_Your assignment_
Every record should be written out exactly, with the pictures left out.

_Collected data entries_
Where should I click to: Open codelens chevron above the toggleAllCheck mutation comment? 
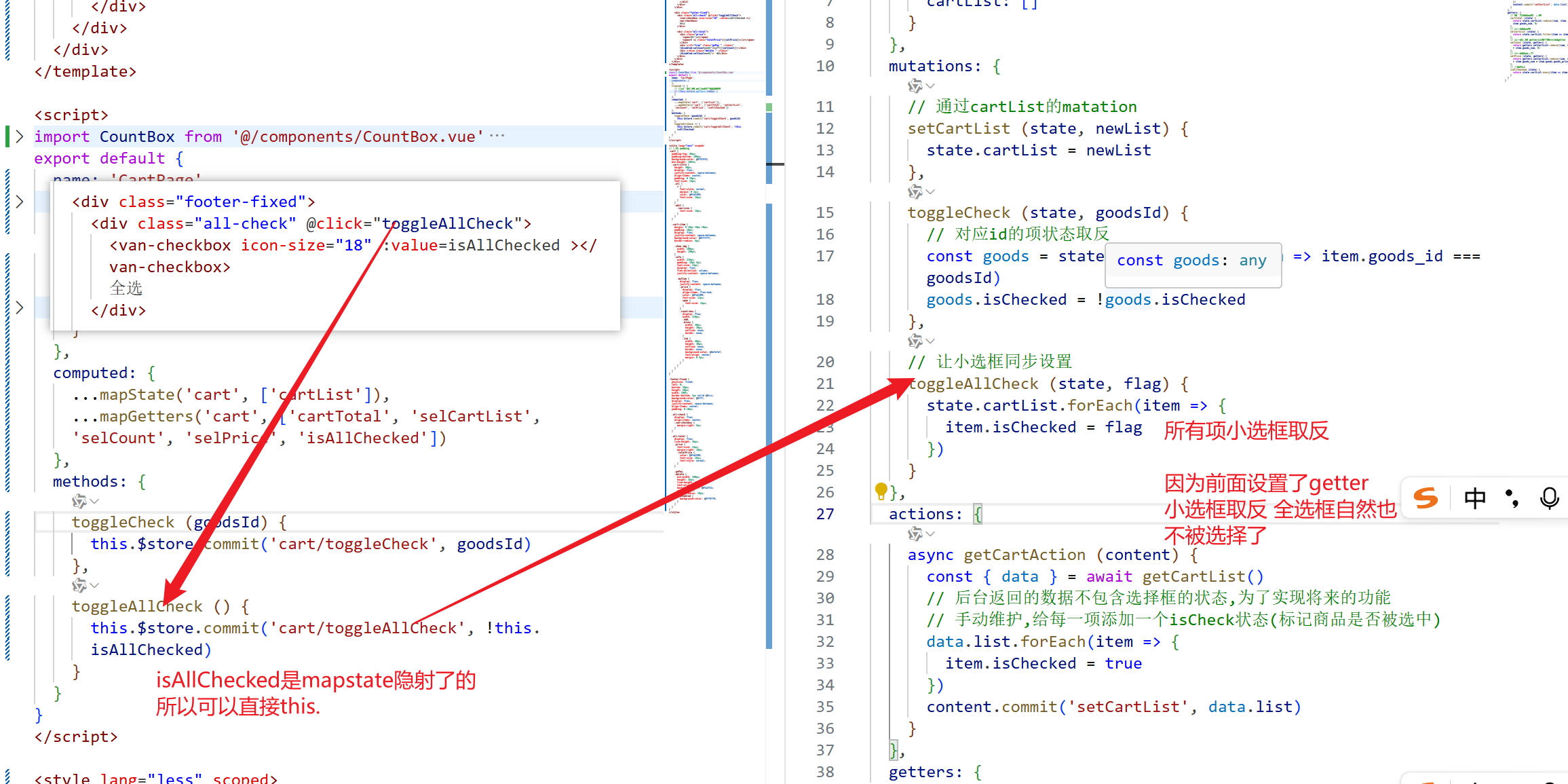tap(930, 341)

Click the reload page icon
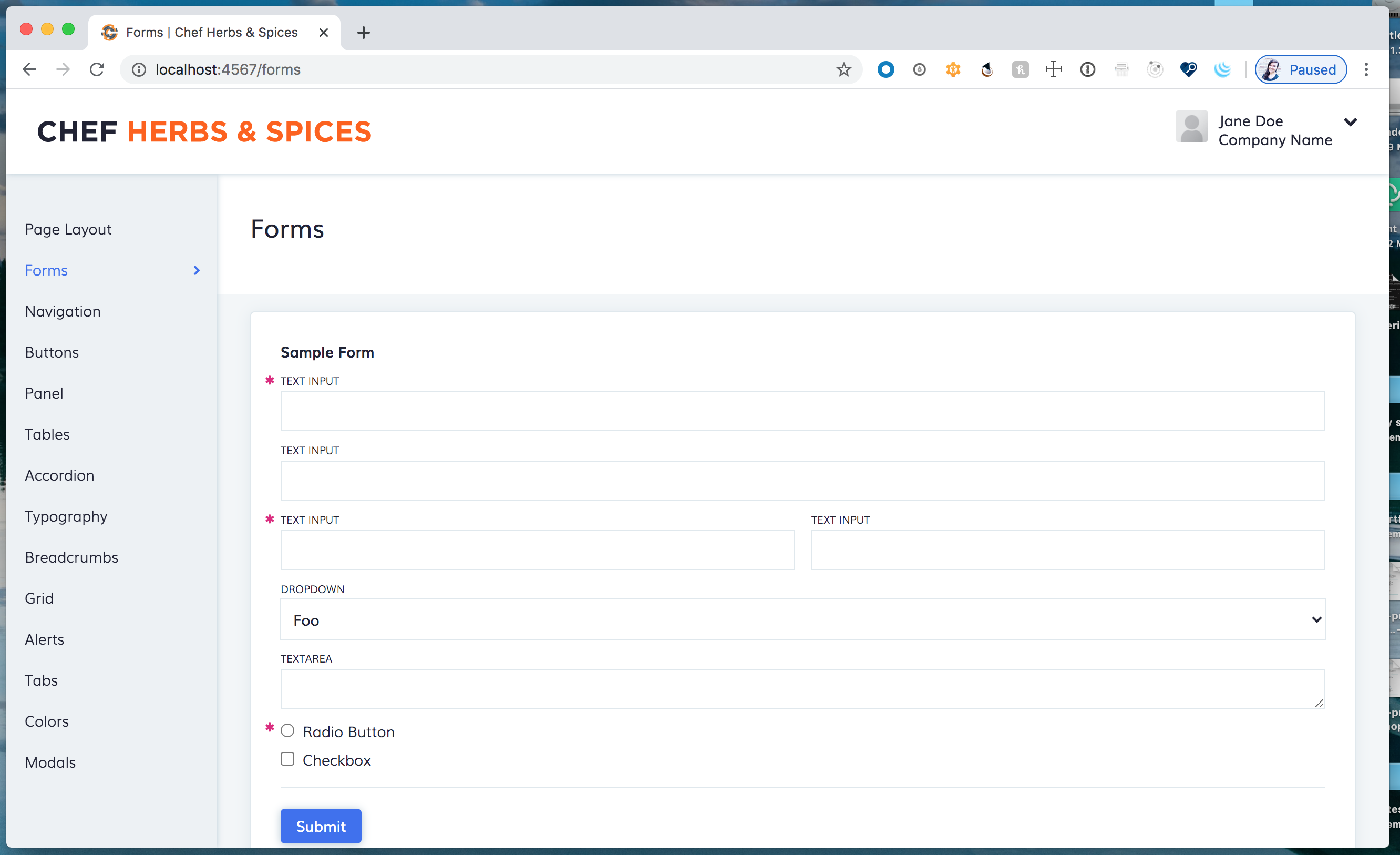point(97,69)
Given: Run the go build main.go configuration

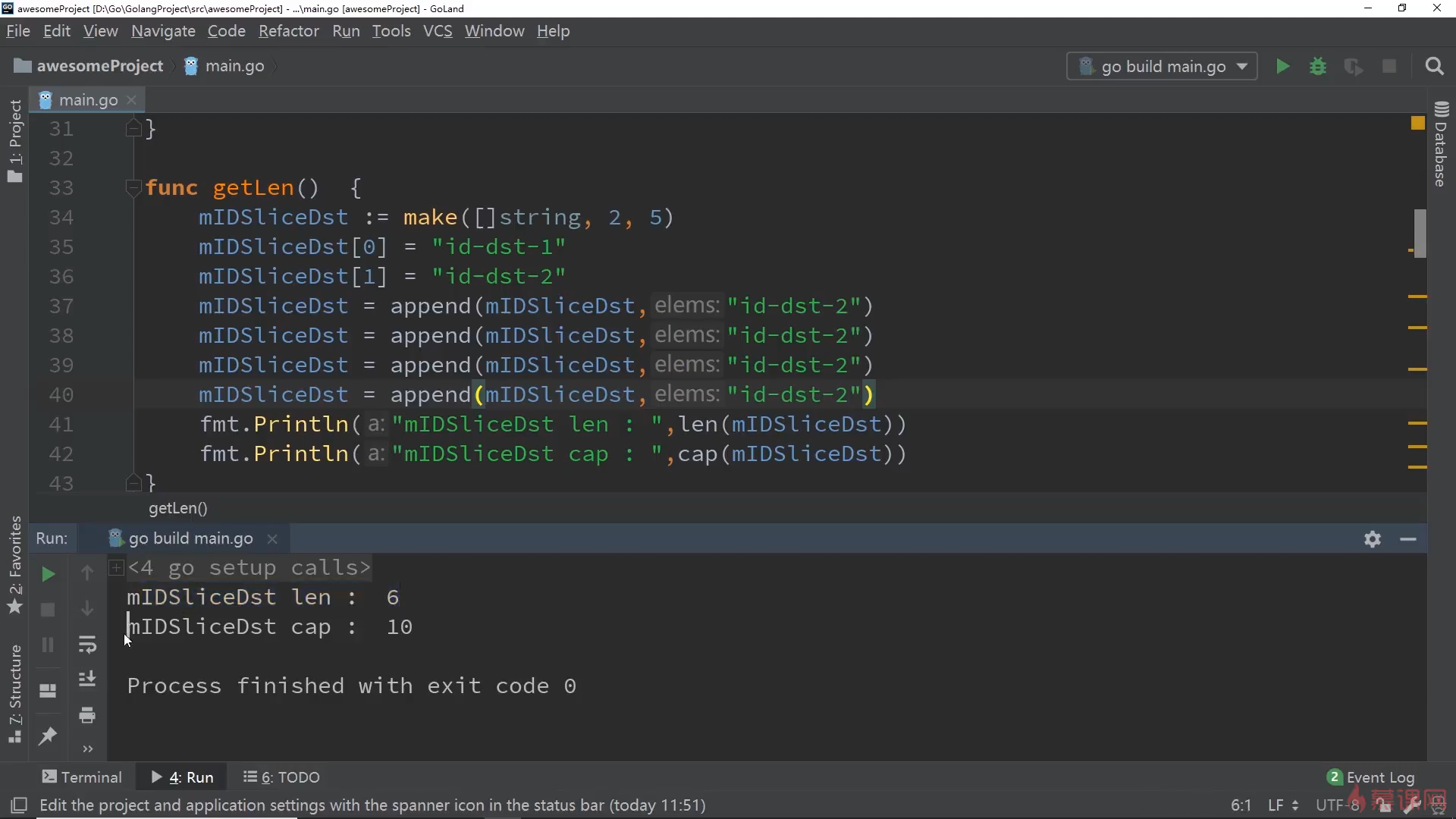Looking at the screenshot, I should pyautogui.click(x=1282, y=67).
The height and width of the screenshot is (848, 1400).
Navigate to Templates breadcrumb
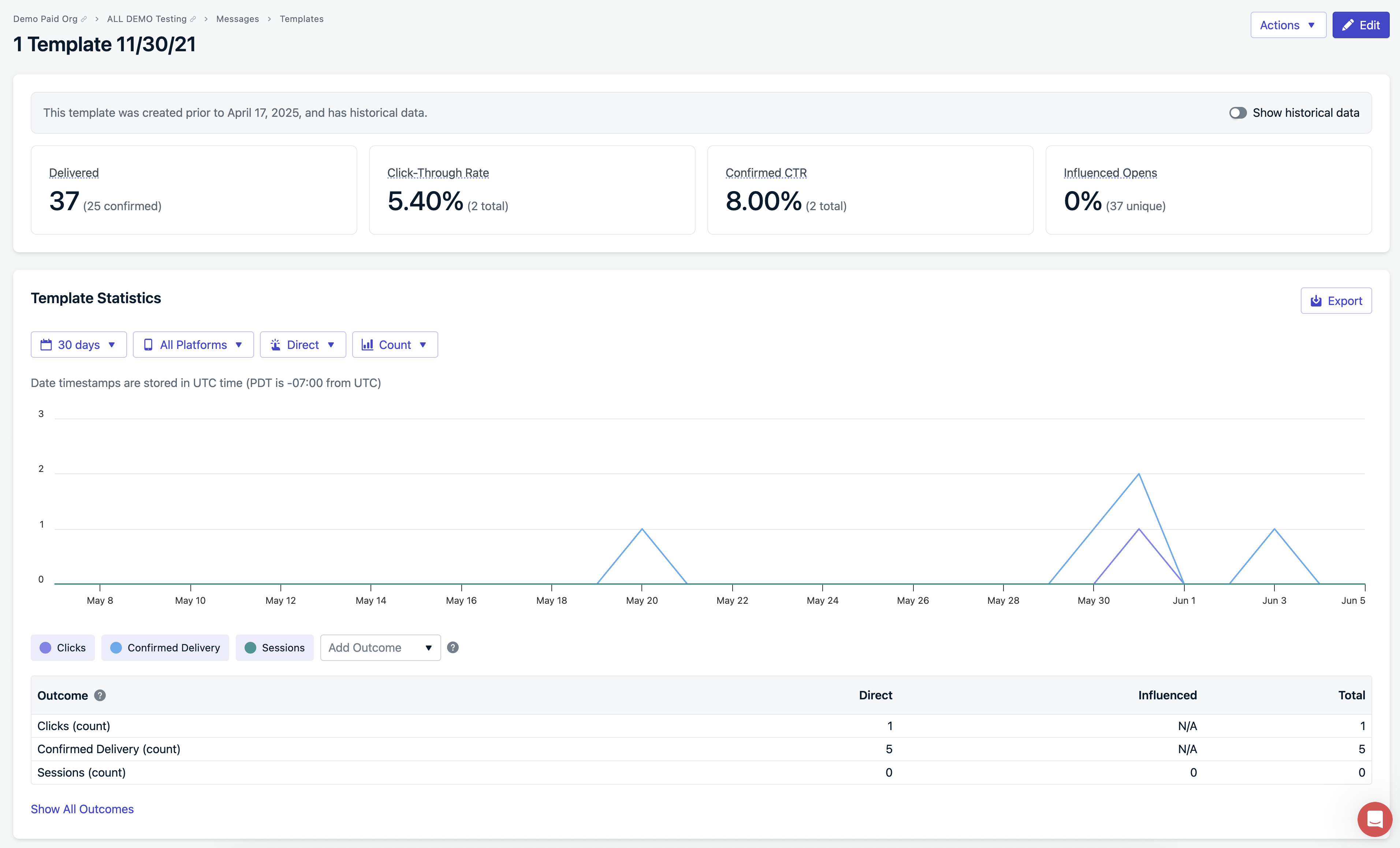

_Response_
Where should I click to: Open codelens chevron above the toggleAllCheck mutation comment? 
tap(930, 341)

Click the reload page icon
point(97,69)
Given: Run the go build main.go configuration

Looking at the screenshot, I should pyautogui.click(x=1282, y=67).
The height and width of the screenshot is (848, 1400).
Navigate to Templates breadcrumb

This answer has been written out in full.